CONSIGNE: Recopiez sans rien changer le passage de l'extrait ci-dessous sur les discussions philosophiques en classe, de « 2. Cycle 2 : la » jusqu'à « en se ressemblant. », ces deux bouts de phrase compris.

EXTRAIT DU DOCUMENT:
────────────────────
1. Cycle 1 : les enfants sont sur le registre du ressenti personnel, de ce qui fait écho en eux. Ils expriment leurs désaccords, prennent appui sur les désaccords pour s’exprimer.

2. Cycle 2 : la pensée devient factuelle, empreinte de réalisme. Les élèves utilisent les tautologies (le vert n’est pas marron !). Ils s’expriment en complément d’une intervention avec laquelle ils se sentent en accord.

3. Cycle 3 : Le point de vue du tiers est pris en compte. Les élèves parlent moins, s’affrontent moins, comme s’ils craignaient de se séparer en nommant leurs différences de pensées. Ils cherchent à se rassembler en se ressemblant.

- Des prolongements sont envisageables, en fonction des cycles :

dessins, textes, mais aussi confrontations avec ce que pensent d’autres enfants, des adultes par échanges de cassettes vidéo, par exemple.

On peut aussi envisager des recherches documentaires, en lien plus étroit avec les programmes en vigueur dans différentes disciplines.

- Construire du savoir, de la connaissance, à partir du questionnement[2]

La question posée aux élèves, dans le cadre de la “ communauté de chercheurs philosophes, de la maternelle au collège ” ne s’inscrit donc pas dans une logique de transmission, mais plutôt dans une logique d’appropriation de connaissance. Sans doute ce moment évite-t-il à l’enseignant le constat à la fois douloureux et agressif de l’élève qui ne comprend pas. Aucune des séances conduites et proposées aux élèves des trois cycles ne s’est soldée par ce constat. Une seule fois, des élèves du cycle trois ont demandé à l’enseignant de suspendre une séance car ils trouvaient le sujet intéressant mais trop difficile sans préparation. Le sujet fut repris la semaine suivante avec succès, c’est à dire que les élèves avaient de la matière pour discuter et échanger.

Pour beaucoup d’élèves d’origine populaire, apprendre est une activité du professeur et non pas celle de l’élève. Pour beaucoup d’entre eux, c’est l’enseignant qui est actif en classe. L’élève doit être présent (c‘est déjà bien ! ), ne doit pas trop “déconner”, et à partir de ce moment là, il a fait l’essentiel de ce qui relève de sa responsabilité. Ce qui est important est plus de passer dans la classe supérieure que de savoir. En fait, ces élèves sont dans une logique du “on m’a appris”, et pas dans la logique du “j’ai appris”.

Enfin, le moment philo permet à chacun des élèves de mieux saisir les objectifs d’une pédagogie active, de comprendre qu’apprendre c’est essentiellement avoir une activité intellectuelle. Bernard CHARLOT cite cet entretien qu’il a conduit avec une petite fille de l’école primaire : “ elle expliquait que sa maîtresse était une fainéante, parce qu’elle ne voulait jamais faire de leçons. Elle donnait des exercices, sans faire les leçons avant. L’élève était indignée. C’était même encore pire que cela : quand l’élève ne comprenait pas, elle allait demander au professeur qui répondait “allez demander à vos camarades”. Pour l’élève, “ c’est pas les camarades qui sont payés, c’est la prof, c’est donc à elle de faire son travail ”.[3]

- Enfin, comme en Gestion de type institutionnel, · Le maître est relativement effacé ; il garde un certain pouvoir.
────────────────────
DONNÉES FOURNIES:

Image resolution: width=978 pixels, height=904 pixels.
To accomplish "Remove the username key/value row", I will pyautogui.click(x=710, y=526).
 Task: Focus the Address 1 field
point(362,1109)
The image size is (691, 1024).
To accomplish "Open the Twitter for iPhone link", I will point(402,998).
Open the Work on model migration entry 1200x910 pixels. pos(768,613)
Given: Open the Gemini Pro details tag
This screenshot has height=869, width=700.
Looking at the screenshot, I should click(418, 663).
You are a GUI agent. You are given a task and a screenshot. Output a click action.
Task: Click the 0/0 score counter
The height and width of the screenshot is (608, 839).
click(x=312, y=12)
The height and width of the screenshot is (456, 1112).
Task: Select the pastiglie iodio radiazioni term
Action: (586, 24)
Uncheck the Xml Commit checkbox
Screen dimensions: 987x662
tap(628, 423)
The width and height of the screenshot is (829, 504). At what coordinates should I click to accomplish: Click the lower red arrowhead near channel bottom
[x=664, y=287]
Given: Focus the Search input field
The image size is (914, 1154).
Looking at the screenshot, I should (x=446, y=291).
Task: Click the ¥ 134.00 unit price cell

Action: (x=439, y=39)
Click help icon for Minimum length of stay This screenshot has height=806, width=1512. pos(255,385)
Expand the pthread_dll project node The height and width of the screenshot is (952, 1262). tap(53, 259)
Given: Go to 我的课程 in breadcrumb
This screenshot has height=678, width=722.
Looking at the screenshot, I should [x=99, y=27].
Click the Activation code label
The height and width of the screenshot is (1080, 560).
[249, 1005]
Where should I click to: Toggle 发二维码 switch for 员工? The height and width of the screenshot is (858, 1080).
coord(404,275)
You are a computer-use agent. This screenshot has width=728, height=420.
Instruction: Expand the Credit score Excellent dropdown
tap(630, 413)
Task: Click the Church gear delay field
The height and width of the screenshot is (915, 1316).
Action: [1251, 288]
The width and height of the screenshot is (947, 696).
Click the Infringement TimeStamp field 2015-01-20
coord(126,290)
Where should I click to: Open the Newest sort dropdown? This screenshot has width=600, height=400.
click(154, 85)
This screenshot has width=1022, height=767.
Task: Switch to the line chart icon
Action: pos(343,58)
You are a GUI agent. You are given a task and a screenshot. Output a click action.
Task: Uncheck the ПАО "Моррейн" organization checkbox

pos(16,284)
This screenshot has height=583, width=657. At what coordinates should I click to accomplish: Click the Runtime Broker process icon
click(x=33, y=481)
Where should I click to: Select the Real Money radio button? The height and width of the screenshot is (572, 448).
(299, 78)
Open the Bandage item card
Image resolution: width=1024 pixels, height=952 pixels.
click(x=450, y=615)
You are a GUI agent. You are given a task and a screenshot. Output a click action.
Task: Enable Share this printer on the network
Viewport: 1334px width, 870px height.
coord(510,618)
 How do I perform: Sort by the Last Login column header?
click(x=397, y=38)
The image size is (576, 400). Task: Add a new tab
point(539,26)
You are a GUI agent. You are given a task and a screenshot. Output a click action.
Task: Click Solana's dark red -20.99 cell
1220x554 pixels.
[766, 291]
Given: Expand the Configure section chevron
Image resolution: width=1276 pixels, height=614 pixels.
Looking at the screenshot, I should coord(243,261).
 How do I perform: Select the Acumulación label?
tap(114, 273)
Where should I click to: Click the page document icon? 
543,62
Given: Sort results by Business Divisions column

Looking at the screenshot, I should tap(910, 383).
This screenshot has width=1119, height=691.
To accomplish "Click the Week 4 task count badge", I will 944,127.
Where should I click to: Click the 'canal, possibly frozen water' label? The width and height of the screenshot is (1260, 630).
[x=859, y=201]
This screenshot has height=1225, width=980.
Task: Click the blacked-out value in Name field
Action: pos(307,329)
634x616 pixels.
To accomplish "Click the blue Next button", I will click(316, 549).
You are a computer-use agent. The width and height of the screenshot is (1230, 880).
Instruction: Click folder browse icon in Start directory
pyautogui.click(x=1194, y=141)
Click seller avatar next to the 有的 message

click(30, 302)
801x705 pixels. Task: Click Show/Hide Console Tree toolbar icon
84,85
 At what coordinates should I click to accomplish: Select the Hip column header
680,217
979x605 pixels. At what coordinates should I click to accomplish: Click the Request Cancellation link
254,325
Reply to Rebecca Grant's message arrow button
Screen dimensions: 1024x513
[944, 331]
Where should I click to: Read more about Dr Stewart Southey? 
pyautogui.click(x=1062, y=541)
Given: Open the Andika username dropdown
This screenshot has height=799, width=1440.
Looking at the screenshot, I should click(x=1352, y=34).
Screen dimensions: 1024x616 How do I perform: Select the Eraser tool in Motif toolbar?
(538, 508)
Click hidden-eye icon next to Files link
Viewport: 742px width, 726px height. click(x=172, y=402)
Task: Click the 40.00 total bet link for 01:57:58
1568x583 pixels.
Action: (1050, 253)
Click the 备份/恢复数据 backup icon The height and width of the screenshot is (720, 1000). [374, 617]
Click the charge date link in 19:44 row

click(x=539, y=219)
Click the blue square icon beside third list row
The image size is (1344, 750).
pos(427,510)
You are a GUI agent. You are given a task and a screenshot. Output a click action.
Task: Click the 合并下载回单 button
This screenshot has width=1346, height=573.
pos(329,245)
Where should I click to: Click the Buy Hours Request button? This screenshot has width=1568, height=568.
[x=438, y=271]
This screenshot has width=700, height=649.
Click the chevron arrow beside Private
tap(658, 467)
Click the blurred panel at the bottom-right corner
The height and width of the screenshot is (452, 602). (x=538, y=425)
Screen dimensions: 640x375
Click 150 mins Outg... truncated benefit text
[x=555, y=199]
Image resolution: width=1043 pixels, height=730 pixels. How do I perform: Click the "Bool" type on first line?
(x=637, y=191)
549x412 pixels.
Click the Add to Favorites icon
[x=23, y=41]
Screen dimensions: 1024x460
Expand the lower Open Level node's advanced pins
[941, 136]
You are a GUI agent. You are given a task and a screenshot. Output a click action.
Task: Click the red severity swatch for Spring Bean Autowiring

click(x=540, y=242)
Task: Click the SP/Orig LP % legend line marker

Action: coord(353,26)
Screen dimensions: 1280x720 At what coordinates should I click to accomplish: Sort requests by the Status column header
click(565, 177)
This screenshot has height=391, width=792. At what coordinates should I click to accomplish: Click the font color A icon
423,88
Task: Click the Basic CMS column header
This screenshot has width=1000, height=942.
────────────────────
RÉPONSE:
2. Cycle 2 : la pensée devient factuelle, empreinte de réalisme. Les élèves utilisent les tautologies (le vert n’est pas marron !). Ils s’expriment en complément d’une intervention avec laquelle ils se sentent en accord.

3. Cycle 3 : Le point de vue du tiers est pris en compte. Les élèves parlent moins, s’affrontent moins, comme s’ils craignaient de se séparer en nommant leurs différences de pensées. Ils cherchent à se rassembler en se ressemblant.